Women and children are bearing the heaviest burden. Maternal, newborn, and child health services typically collapse early in conflict, and pregnant women are increasingly giving birth without skilled attendants.
Even before the war, the UN Children’s Fund estimated that 78,000 children under 5 were dying annually from preventable causes — a number expected to triple.
Gender-based violence is also surging, with reports of rape used systematically as a weapon of war, including against very young girls. Survivors have almost no access to mental health or protection services.
In this vacuum, grassroots initiatives such as Nubia Health are emerging as resilient new models.
Osman described his shock upon returning to Sudan last month expecting a major international humanitarian presence responding to “the largest humanitarian disaster in the world at the moment.” Instead, he found “there’s nothing.”
Support was instead coming from ordinary Sudanese. “It’s just people in the neighborhoods providing support to each other. Many houses in Wadi Halfa were just hosting refugees.”
This reality underscores the importance of the Nubia Health model, centered on community ownership and long-term sustainability.
Though based in Wadi Halfa, the organization aims to scale community health programs nationwide, ensuring people can access basic care with dignity and safety.
Dr. Khalil, the director of Nubia Health, highlighted the effectiveness of the model.
“Sudanese-run and diaspora-supported clinics like ours play an important role in expanding access to reliable, community-based healthcare,” he said.
“We combine local knowledge and trust with the technical and financial support of our diaspora colleagues.”
The clinic provides a vital range of services, from managing chronic conditions such as hypertension and diabetes to treating respiratory infections, diarrheal disease, and seasonal malaria.
Khalil said many pregnant women face anemia, delayed antenatal visits, and limited follow-up.
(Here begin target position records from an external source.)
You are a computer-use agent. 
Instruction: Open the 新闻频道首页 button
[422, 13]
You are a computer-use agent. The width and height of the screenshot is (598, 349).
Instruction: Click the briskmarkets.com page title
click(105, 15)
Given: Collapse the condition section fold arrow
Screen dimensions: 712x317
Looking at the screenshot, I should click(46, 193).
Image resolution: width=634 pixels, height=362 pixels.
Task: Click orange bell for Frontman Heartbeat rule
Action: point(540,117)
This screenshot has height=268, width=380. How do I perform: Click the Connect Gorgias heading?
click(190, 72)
The clinic provides antenatal care throughout pregnancy and is establishing pathways to ensure safer deliveries.
Recognizing widespread depression and post-traumatic stress disorder linked to the war, the center also employs a psychologist.
Osman said they will work with the International Organization for Migration and UNICEF to support survivors of gender-based violence, offering both medical and psychological care.
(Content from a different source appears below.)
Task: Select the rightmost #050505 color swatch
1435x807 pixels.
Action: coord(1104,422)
Nubia Health is also expanding its community health worker program. They are “training community health workers, scaling that to reach several hundred thousand people, meet them at their homes, provide education and early diagnosis and screening and treatment of diseases like malnutrition, early lung infections, malaria.”
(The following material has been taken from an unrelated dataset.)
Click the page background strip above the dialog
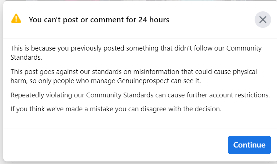This screenshot has width=277, height=164. coord(138,1)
Still, the challenges are immense. Khalil said the main obstacles include “achieving stable funding and securing essential equipment and supplies. We also need to adapt to logistical and security constraints in the region.”
Meanwhile, the UN’s Humanitarian Needs and Response Plan for Sudan is just 23 percent funded, despite nearly 26 million people needing assistance.
Yet Osman remains motivated by the dedication of Sudanese staff.
His greatest hope, he said, comes not from the facility itself but from the 50 workers who have rallied around it — an “amazing group of young people” who have built a health center in the middle of a war and are becoming “pillars of the community.”
“The one thing that diaspora can have is that commitment to always try and do everything possible to support people back home in this,” he said.
Sudan, he stressed, does not lack doctors — it lacks the systems that allow them to serve. Nubia Health aims to provide that missing infrastructure.
In a final reflection, Osman emphasized their commitment to evidence-based practice.
“Research isn’t necessarily something that should be restricted to lofty academic institutions,” he said, “but we also have a commitment, we believe, to understand whether what we’re doing is improving health outcomes.”
For now, the Nubia Health Center stands as a beacon of dignity and care — a community-driven model offering a fragile but vital safety net for a people whose suffering has been largely sidelined by the world.